Antes de irse, la mujer le preguntó:
—¿Cuándo te vas, Portugués?
—En dos o tres días.
—Voy a extrañar al niño…
—Vamos a venir a visitarte.
—Dejate de tantas promesas. Si pueden, vienen, y si no, ya veré la forma de colarme en los sueños de Panchito.
Cayó rendido y durmió profundamente.
Lo despertó un nuevo día, lluvioso, fresco. No recordaba lo que había soñado, pero sí supo algo: seguramente estaba asociado con Ramallo Chico. Sentía la necesidad de diseñar nuevamente su plan para acabar definitivamente con ese hombre y con todo lo que él amaba. Casi sin querer se había distraído demasiado, pero la venganza bramaba y pugnaba por recuperar el terreno perdido en su interior.
Tres días después, padre e hijo partieron rumbo a Corrientes.
—Tía Cruz, la quiero mucho —dijo Panchito rodeando su cuello.

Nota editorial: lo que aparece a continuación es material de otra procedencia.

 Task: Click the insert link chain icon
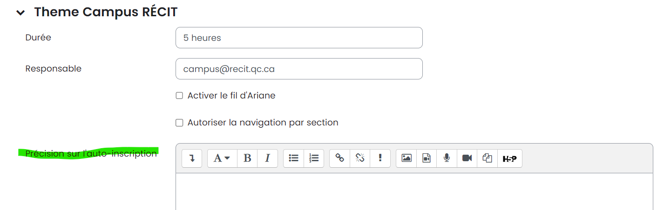point(340,158)
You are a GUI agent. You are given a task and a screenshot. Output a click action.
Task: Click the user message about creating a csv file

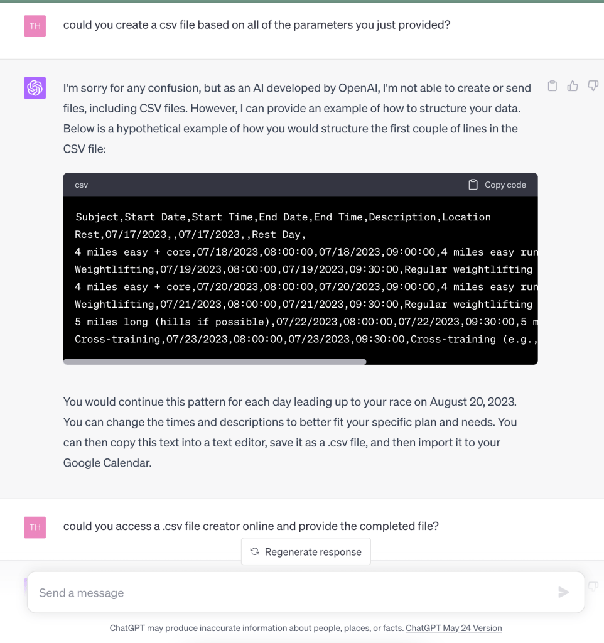tap(256, 26)
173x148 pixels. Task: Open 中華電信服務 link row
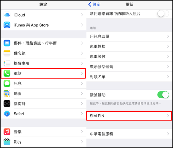tap(129, 134)
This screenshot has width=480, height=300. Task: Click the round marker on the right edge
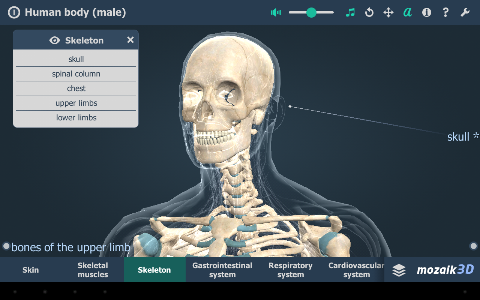click(x=474, y=246)
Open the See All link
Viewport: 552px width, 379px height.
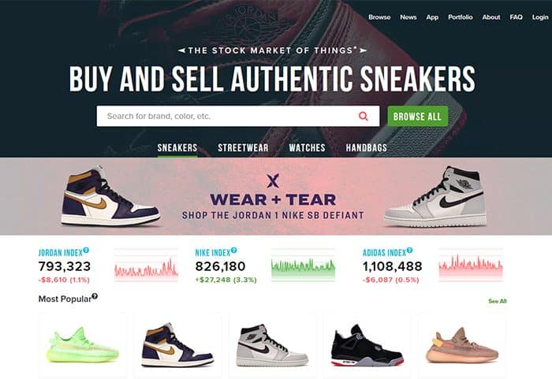pos(498,301)
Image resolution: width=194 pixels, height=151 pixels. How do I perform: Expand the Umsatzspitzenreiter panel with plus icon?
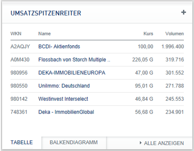[183, 13]
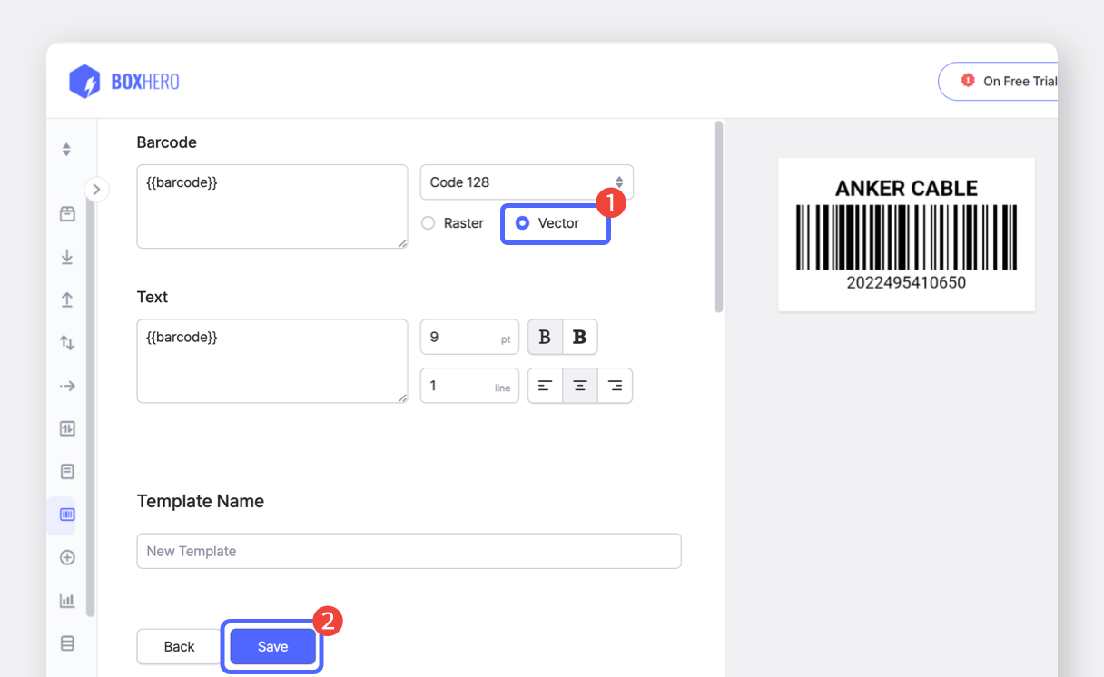Click the Stock Out up-arrow sidebar icon
1104x677 pixels.
pos(67,299)
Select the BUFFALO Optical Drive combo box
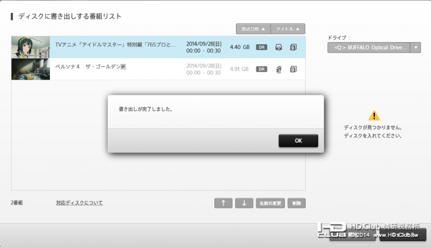 click(x=369, y=48)
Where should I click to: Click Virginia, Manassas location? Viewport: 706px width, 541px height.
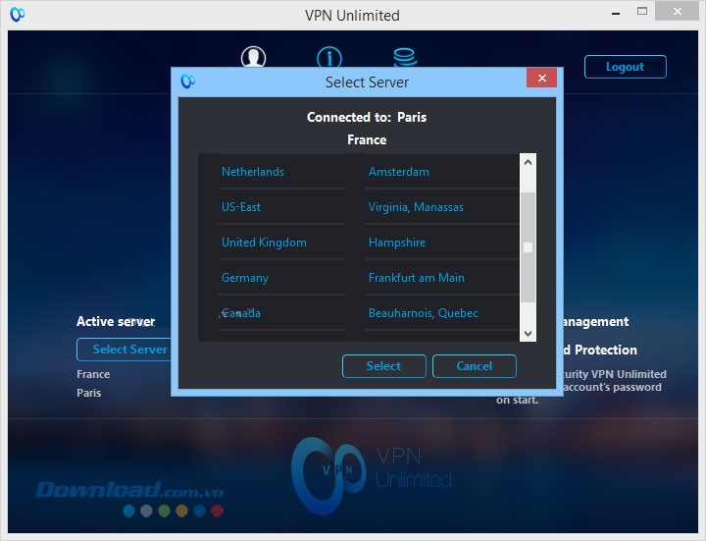click(x=416, y=207)
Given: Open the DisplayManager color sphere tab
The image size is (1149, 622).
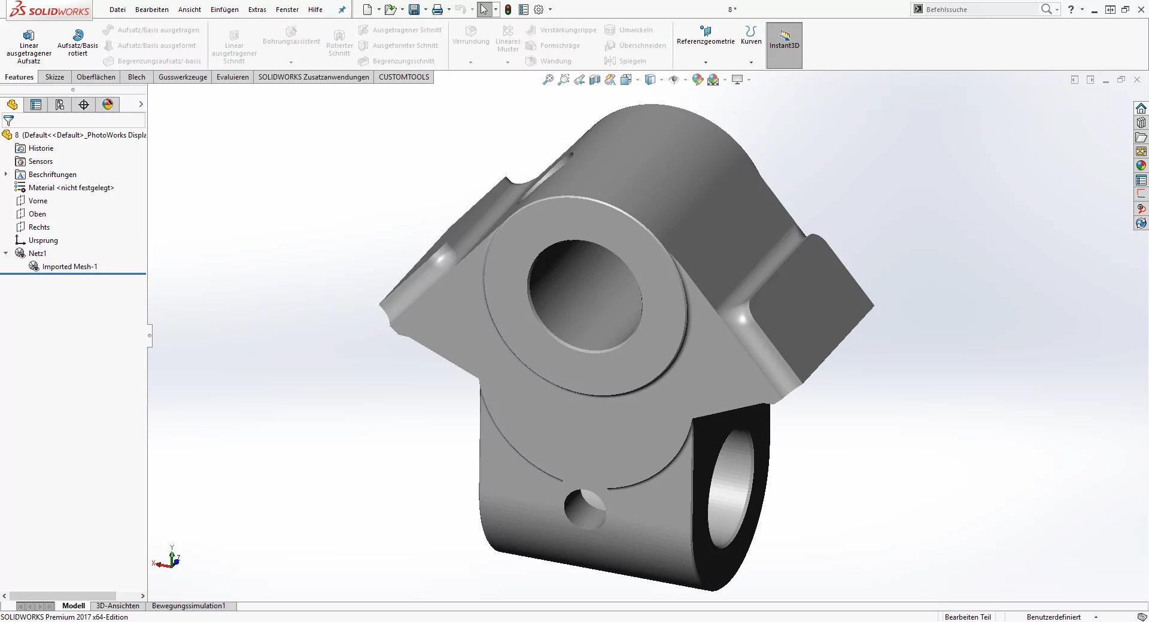Looking at the screenshot, I should [x=108, y=105].
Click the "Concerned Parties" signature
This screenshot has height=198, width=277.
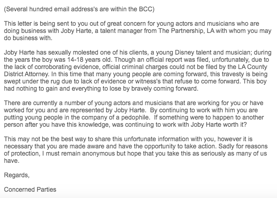(30, 189)
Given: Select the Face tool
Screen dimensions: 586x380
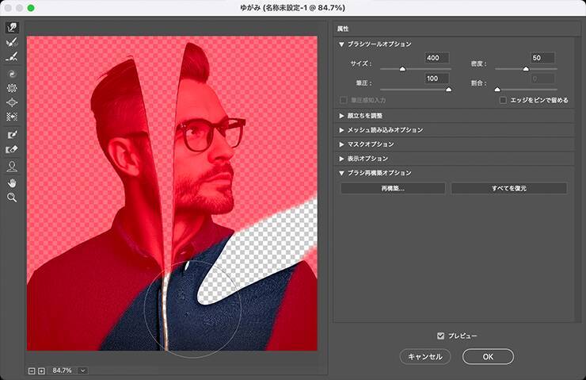Looking at the screenshot, I should click(x=12, y=166).
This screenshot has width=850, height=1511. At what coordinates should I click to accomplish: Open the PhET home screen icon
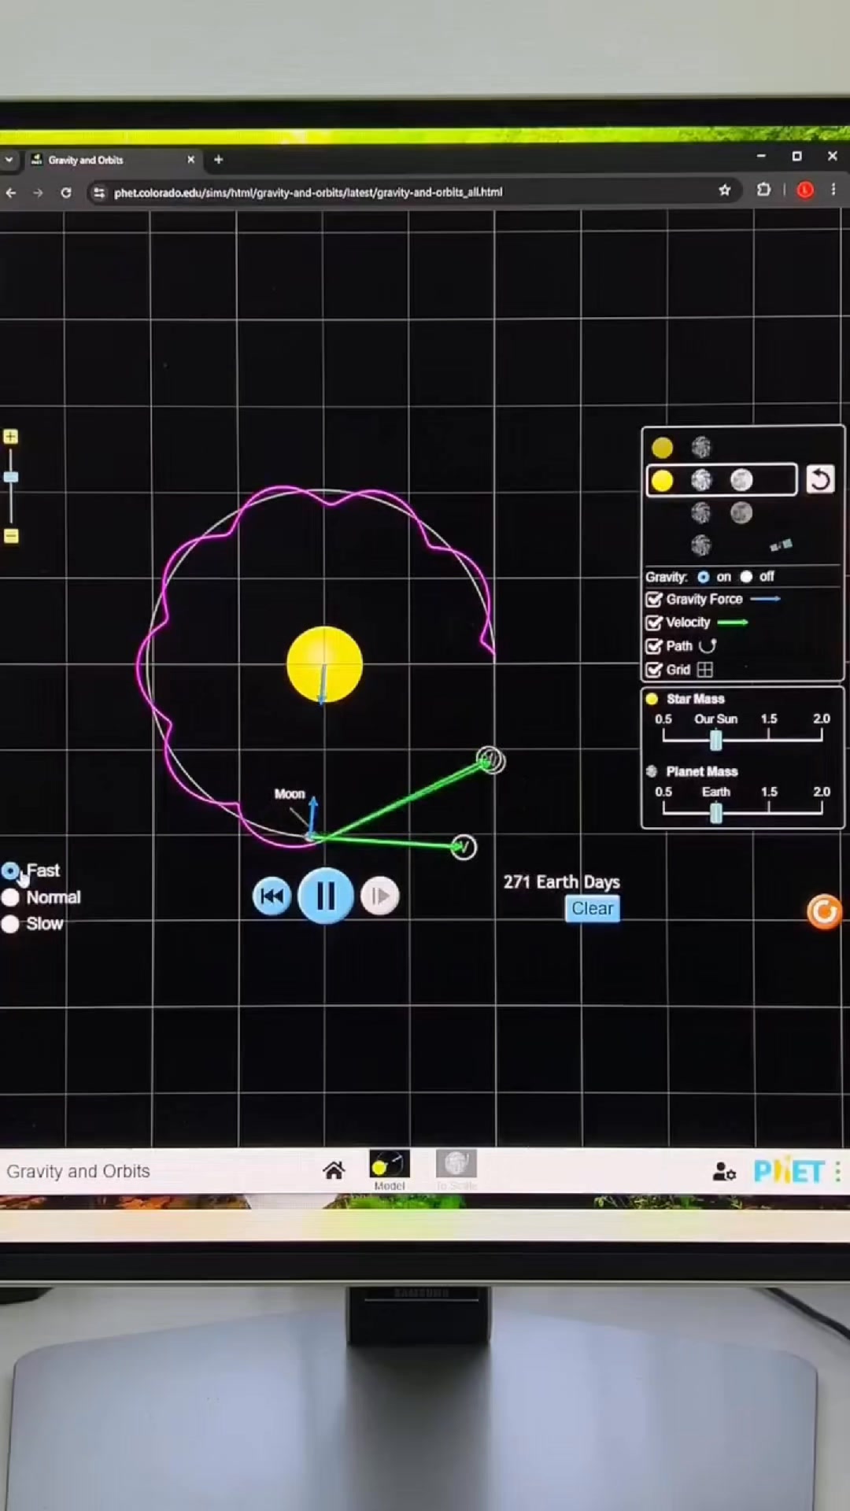(x=334, y=1171)
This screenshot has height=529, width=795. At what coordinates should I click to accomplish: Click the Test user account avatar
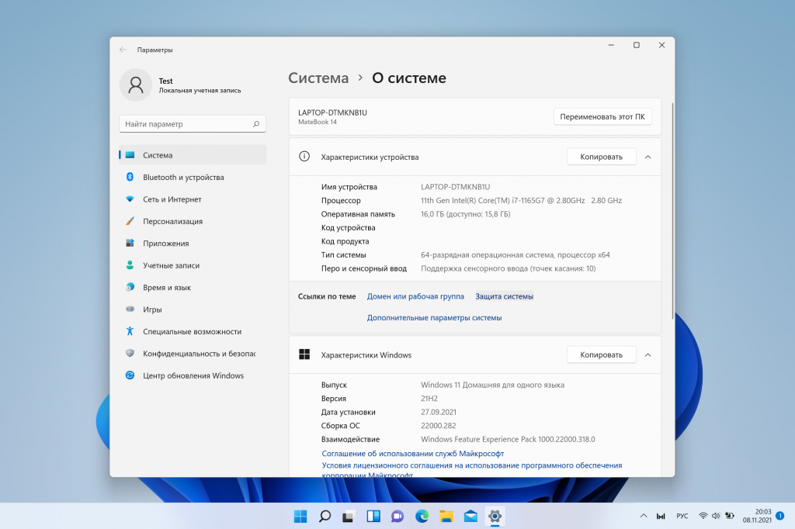click(136, 85)
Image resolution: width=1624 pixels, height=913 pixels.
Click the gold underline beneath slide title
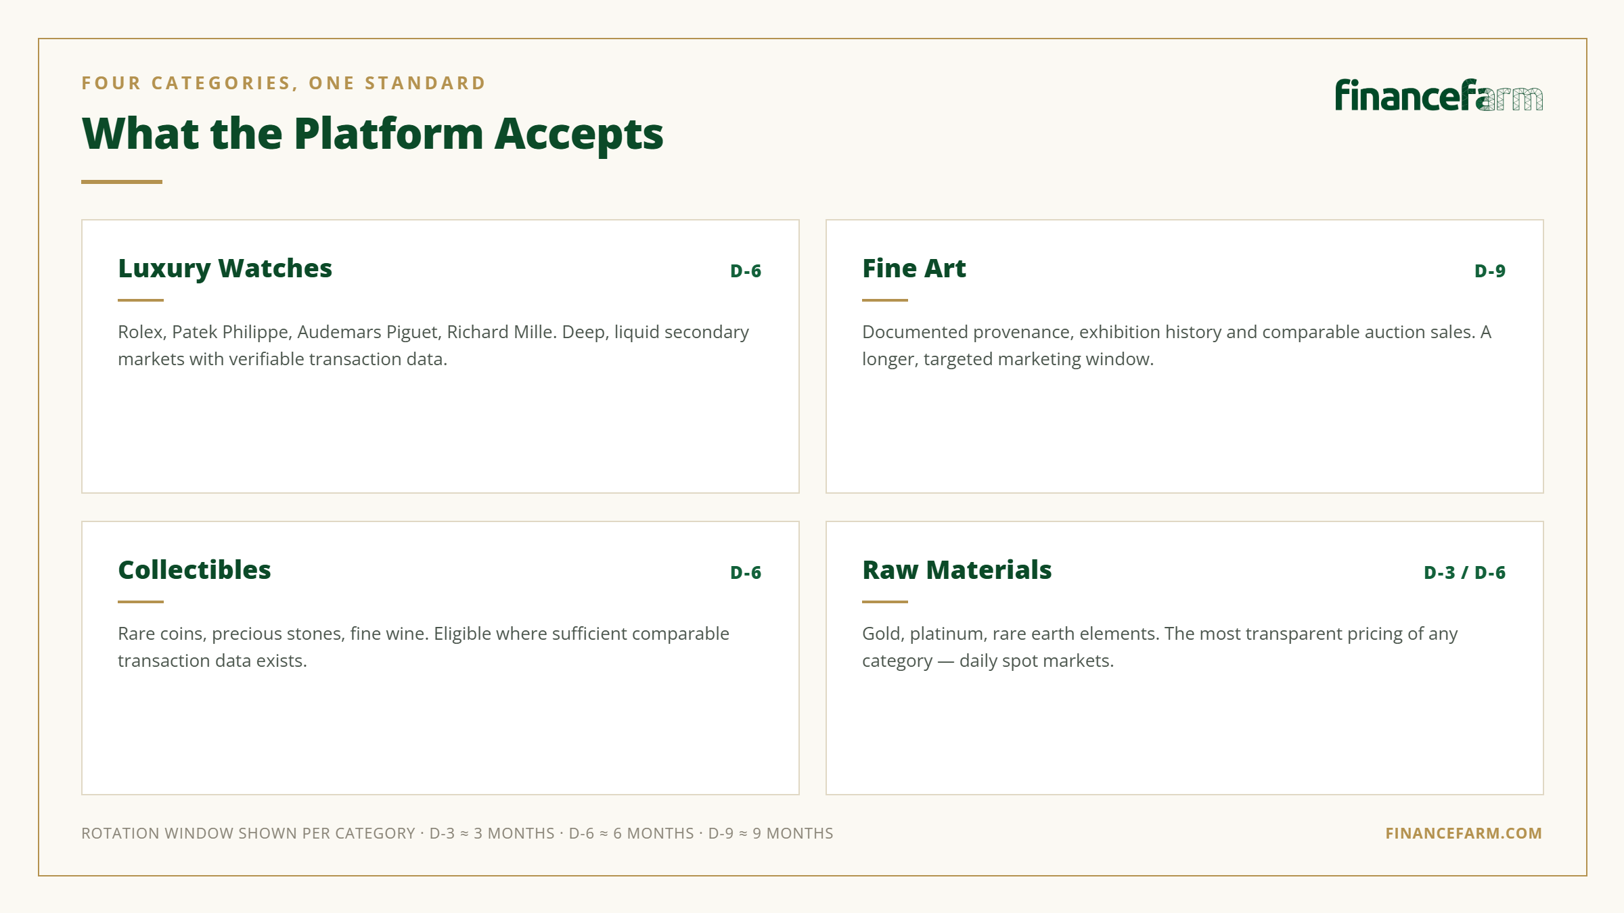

—Tomá, muchachito, llevá esta pulsera con dientes de yaguareté para que te cuide. Ven a mis sueños, a contarme cómo estás —agregó en un susurro. Luego se dirigió al padre—: Tu alma aún no está purificada, Portugués, te queda un largo camino y una encrucijada por resolver.
Salvador no respondió, agradeció con un gesto y ambos dejaron el Cambá Cuá.
“Tardarán un tiempo en regresar”, se dijo Cruz.
Tuvo la tentación de llorar, pero no se lo permitió.